> _Recorded data_:
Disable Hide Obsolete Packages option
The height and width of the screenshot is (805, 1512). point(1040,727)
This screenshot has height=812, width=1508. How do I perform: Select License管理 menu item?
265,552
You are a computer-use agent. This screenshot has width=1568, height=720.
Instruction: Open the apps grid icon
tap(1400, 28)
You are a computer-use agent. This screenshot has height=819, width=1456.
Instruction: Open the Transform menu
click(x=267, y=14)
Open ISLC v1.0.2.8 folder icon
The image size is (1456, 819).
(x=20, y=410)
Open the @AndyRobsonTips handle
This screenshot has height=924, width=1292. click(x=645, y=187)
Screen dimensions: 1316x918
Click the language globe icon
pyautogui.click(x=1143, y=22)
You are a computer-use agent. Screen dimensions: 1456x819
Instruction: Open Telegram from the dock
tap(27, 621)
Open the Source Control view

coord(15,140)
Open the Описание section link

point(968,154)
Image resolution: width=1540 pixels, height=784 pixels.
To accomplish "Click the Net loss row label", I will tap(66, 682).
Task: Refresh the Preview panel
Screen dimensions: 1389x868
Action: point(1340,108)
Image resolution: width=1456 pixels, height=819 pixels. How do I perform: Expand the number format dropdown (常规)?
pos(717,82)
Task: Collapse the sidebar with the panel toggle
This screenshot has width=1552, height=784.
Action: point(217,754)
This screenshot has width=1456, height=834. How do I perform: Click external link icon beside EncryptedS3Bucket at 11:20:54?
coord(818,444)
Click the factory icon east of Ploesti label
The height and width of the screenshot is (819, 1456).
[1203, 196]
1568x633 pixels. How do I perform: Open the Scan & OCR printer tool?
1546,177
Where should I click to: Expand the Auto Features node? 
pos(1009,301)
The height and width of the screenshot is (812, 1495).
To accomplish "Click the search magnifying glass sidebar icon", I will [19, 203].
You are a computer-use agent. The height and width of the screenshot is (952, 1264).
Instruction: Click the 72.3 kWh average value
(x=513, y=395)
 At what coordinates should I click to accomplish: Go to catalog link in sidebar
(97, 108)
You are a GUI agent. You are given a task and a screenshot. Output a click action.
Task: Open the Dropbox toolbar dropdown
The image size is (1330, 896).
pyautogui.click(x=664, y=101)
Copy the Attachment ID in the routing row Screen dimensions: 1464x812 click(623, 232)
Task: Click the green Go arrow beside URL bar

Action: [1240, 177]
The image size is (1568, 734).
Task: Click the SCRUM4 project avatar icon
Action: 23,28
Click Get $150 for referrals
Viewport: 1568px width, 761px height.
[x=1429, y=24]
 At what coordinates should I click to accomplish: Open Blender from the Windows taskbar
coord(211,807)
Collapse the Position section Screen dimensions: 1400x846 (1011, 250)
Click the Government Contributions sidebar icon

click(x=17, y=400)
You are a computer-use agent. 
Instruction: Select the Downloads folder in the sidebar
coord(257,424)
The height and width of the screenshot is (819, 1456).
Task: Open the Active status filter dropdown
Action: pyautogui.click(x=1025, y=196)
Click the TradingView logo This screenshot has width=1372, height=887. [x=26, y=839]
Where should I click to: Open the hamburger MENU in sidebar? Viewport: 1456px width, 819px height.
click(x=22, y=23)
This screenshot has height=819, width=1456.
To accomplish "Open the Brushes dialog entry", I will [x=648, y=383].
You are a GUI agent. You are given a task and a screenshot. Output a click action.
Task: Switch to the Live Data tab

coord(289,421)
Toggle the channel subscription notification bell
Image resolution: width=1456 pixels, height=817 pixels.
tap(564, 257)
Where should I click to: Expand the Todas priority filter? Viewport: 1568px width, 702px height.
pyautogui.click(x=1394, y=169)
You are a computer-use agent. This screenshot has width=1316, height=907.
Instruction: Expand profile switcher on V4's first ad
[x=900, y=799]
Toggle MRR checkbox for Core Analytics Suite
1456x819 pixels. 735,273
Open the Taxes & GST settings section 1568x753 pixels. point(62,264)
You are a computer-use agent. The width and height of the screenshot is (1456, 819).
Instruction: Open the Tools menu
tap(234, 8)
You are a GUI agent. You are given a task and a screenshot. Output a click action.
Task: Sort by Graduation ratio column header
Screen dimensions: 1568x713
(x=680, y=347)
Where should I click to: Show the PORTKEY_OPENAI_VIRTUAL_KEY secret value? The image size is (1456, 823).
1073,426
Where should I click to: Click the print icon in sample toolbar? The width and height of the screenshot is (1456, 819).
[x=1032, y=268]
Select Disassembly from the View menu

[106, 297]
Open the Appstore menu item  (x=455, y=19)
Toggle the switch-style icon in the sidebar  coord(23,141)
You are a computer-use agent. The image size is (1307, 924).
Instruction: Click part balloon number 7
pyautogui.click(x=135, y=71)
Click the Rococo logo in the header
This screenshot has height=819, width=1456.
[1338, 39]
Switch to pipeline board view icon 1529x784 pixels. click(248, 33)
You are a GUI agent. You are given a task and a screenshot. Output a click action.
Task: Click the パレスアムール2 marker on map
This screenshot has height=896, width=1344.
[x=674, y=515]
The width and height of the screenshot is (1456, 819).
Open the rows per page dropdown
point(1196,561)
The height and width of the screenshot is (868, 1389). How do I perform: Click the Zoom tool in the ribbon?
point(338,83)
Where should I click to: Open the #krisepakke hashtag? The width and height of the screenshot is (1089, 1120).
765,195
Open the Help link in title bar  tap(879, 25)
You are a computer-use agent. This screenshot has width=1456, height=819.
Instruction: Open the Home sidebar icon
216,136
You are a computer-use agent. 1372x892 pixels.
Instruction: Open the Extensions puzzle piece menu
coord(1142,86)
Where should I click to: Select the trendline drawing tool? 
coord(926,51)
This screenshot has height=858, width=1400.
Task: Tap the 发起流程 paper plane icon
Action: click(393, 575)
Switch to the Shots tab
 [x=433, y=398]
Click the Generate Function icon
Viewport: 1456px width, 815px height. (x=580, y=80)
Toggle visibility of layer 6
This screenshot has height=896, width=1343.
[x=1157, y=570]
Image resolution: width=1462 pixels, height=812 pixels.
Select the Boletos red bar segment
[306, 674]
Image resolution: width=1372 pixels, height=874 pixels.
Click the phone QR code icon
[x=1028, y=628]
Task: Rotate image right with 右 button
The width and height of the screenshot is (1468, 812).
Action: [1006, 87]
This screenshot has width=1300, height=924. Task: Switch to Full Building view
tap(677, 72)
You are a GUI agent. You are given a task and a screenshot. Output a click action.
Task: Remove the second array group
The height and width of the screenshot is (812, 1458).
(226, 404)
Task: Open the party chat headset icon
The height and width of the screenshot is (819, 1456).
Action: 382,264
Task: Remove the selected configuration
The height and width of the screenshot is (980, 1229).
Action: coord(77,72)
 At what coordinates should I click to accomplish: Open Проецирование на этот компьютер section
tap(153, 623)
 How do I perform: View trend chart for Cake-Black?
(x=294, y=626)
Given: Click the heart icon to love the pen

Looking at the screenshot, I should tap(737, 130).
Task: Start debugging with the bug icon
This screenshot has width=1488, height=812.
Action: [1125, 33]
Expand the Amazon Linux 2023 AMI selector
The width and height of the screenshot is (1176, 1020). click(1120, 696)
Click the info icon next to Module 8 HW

> _About this exercise_: Using the records, find how many lines include the string "header" and report that number alone.

> _The completed task_: 2